Bu süreçte vücudun susuz kalmaması için önerilerde bulunan Özdemir, “İftardan sahura kadar yeterli sıvı alımı çok önemlidir. Yeterli sıvı alınmadığında baş ağrısı, çarpıntı, mide bulantısı, halsizlik, kas ağrıları, kabızlık görülebilir. Kg başına 30 ml sıvı tüketimi olmalı. Ancak çay, kahve gibi kafein içeren sıvılar bu hesaplamaya dahil değildir. Şeker içeriği yüksek meşrubatlar tüketilmemelidir. Sıvı ihtiyacı sudan karşılanmalıdır. Suyun yanı sıra su içeriği yüksek sebze ve meyveler tercih edilebilir, sahur veya iftara şekersiz komposto, hoşaf eklenebilir” şeklinde konuştu.

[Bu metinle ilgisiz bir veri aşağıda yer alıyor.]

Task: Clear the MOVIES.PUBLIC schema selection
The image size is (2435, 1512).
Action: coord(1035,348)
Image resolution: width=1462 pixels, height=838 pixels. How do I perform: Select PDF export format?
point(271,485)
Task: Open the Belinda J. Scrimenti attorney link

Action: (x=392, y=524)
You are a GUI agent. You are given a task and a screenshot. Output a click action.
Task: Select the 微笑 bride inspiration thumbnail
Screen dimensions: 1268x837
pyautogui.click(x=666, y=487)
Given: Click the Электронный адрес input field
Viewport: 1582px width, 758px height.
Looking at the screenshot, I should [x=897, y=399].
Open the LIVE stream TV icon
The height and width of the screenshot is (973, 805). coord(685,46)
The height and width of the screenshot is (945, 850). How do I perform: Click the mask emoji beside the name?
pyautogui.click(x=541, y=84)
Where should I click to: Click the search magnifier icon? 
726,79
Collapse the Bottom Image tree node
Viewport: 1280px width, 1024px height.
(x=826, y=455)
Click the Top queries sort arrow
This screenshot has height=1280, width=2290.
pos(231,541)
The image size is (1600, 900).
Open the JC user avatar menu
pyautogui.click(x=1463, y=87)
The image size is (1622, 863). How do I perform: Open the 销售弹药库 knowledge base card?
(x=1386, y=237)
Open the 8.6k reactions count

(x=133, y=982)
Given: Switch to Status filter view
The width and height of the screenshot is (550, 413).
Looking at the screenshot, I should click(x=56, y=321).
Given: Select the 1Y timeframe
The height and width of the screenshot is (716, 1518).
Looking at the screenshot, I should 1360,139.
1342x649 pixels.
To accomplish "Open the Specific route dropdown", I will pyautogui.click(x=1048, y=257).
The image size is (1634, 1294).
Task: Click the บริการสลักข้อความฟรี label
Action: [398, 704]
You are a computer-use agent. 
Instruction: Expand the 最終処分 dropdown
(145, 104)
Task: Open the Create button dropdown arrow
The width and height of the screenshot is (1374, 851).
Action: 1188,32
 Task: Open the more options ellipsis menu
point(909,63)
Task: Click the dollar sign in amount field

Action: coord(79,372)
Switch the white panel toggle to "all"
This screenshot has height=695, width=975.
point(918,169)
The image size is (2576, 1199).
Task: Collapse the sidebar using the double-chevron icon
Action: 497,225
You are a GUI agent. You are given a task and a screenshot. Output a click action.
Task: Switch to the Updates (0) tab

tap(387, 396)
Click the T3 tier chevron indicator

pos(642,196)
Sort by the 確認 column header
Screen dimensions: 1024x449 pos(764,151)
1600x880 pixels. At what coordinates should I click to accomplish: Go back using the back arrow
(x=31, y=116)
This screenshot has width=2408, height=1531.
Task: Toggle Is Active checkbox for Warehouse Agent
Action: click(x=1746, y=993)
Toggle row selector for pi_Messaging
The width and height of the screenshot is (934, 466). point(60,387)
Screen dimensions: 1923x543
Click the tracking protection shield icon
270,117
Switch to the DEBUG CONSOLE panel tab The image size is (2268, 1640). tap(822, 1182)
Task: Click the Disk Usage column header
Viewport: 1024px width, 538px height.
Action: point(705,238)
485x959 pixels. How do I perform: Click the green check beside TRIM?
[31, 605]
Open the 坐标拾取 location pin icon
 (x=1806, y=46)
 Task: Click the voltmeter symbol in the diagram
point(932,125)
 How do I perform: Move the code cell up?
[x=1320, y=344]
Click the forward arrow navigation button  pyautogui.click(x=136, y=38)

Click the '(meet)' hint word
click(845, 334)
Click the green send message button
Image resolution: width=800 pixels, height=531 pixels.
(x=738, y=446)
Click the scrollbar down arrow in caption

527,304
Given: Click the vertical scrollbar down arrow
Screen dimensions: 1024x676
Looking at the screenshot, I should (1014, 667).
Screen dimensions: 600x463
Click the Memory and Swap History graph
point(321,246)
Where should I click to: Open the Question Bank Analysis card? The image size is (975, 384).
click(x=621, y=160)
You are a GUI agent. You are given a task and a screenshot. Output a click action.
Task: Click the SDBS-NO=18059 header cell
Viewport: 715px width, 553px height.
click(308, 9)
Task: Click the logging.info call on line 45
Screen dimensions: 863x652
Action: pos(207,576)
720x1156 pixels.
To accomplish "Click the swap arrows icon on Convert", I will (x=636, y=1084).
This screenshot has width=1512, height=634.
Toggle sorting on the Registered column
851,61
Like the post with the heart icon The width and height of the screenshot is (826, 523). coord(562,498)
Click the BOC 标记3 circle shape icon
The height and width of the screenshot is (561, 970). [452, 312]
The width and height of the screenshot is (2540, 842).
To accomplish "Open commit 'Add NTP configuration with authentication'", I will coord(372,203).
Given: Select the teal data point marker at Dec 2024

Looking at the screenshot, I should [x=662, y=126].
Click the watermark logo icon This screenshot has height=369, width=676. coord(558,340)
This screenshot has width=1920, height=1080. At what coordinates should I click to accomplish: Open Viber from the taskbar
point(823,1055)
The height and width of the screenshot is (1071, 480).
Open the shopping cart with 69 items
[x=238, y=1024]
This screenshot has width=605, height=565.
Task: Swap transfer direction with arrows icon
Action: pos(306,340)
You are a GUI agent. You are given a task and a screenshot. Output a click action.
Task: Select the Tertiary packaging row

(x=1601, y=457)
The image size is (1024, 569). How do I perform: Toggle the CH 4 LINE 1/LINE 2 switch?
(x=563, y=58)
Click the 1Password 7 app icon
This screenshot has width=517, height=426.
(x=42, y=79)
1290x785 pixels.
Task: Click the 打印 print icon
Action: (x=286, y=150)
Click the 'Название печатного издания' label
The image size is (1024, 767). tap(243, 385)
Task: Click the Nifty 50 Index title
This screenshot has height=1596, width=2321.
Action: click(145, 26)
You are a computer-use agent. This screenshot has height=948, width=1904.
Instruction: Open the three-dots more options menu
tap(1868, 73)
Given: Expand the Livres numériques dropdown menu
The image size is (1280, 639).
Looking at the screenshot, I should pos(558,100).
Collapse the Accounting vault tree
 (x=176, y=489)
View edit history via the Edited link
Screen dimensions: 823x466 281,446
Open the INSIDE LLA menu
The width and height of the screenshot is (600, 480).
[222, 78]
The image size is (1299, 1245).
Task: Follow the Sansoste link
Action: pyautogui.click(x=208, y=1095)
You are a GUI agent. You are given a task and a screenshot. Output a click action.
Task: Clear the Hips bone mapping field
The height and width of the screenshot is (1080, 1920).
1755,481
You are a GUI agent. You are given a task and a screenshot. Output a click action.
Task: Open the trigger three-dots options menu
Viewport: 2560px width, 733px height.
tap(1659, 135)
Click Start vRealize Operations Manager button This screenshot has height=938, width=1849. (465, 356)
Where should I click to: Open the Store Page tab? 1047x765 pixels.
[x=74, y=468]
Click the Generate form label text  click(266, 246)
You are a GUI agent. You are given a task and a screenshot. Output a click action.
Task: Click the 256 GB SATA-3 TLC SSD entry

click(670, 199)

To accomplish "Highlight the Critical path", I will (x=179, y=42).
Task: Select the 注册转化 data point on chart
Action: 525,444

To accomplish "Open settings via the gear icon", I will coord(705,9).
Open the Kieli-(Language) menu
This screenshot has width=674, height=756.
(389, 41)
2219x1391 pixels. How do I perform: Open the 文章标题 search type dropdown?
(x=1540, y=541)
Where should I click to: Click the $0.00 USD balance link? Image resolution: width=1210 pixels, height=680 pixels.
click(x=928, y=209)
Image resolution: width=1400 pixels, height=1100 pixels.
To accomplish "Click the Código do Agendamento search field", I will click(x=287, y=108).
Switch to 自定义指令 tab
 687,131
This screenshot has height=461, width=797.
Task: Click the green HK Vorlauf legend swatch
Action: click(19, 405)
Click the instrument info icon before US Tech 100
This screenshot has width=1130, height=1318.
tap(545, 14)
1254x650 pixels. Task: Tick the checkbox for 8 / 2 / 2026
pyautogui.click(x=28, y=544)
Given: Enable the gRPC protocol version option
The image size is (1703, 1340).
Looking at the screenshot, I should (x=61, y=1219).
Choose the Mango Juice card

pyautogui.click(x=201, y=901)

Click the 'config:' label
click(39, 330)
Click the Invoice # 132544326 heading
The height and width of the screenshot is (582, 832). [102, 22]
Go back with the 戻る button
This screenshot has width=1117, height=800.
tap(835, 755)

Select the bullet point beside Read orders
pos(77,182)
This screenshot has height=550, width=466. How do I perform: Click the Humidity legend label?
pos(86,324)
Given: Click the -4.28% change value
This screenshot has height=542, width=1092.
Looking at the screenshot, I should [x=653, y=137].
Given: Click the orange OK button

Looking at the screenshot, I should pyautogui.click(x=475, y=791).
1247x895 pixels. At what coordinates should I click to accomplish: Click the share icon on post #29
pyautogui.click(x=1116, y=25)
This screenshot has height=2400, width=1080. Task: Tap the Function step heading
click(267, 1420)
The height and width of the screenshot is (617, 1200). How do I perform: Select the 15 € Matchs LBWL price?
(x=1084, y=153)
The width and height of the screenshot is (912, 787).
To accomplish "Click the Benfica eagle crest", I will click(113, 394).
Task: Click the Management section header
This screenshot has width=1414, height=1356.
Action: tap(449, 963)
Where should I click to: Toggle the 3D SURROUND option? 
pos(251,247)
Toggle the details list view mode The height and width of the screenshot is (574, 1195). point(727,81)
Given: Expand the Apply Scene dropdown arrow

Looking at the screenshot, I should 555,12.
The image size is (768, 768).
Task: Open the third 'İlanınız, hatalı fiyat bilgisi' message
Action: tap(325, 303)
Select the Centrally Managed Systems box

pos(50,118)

“Uzun süren açlık sonrası ani ve hızlı yemek yenilmesi mide-bağırsak şikayetlerine, şeker ve tansiyon yükselmelerine neden olabilir” diyen Özdemir, “Oruç hurma, zeytin veya su ile açıldıktan sonra yemeğe çorba ile devam edilmesi önerilir. Çorbadan sonra hemen ana yemeğe geçmek yerine 10-15 dakika beklemek yukarıda saydığımız şikayetlerin oluşmasını engelleyecektir. Yemek yerken küçük lokmalar alınmalı ve bol bol çiğnenmelidir. Besinlerin yeteri kadar çiğnenmemesi ve hızlı tüketilmesi hazımsızlık problemine yol açar. Ayrıca hızlı yemek yemek doygunluğun anlaşılmasını engeller ve porsiyonların büyümesine neden olur. Yemek arasında sürekli su içilmemelidir. Bu durum mide asitliğinin yetersiz olmasına neden olur ve sindirim problemleri görülür. Su tüketimine yemekten 20 dakika sonra devam edilmelidir ve pipet kullanılmamalıdır. Pipet kullanılması hava yutulmasına neden olacağı için gaz ve şişkinlik yaratabilir. İftarda mideyi rahatsız etmemesi için kızartma, kavurma gibi pişirme yöntemleri yerine ızgara, fırın, buğulama, haşlama gibi pişirme yöntemleri kullanılmalıdır” ifadelerini kullandı.
Özdemir, Ramazanda en sık karşılaşılan problemlerden birisinin de kabızlık ve sindirim sorunları olduğunu söyledi: “Kabızlık için yeterli sıvı ve lif alımına dikkat edilmelidir. Lif alımını arttırmak için hem sahurda hem de iftarda sebze ve salatalara yer verilmelidir. Kabızlık olduğu zaman; salatalara kabak çekirdeği, öğütülmüş keten tohumu, zeytinyağı eklenebilir. Meyve olarak kuru kayısı, kuru erik, incir, kivi tercih edilebilir. Ilık suyun içine zeytinyağı ve doğal organik elma sirkesi eklenerek içilmesi de bağırsakları rahatlatacaktır. Hazımsızlık ve gaz şikayeti için yemeklere kimyon eklenebilir, rezene çayı içilebilir.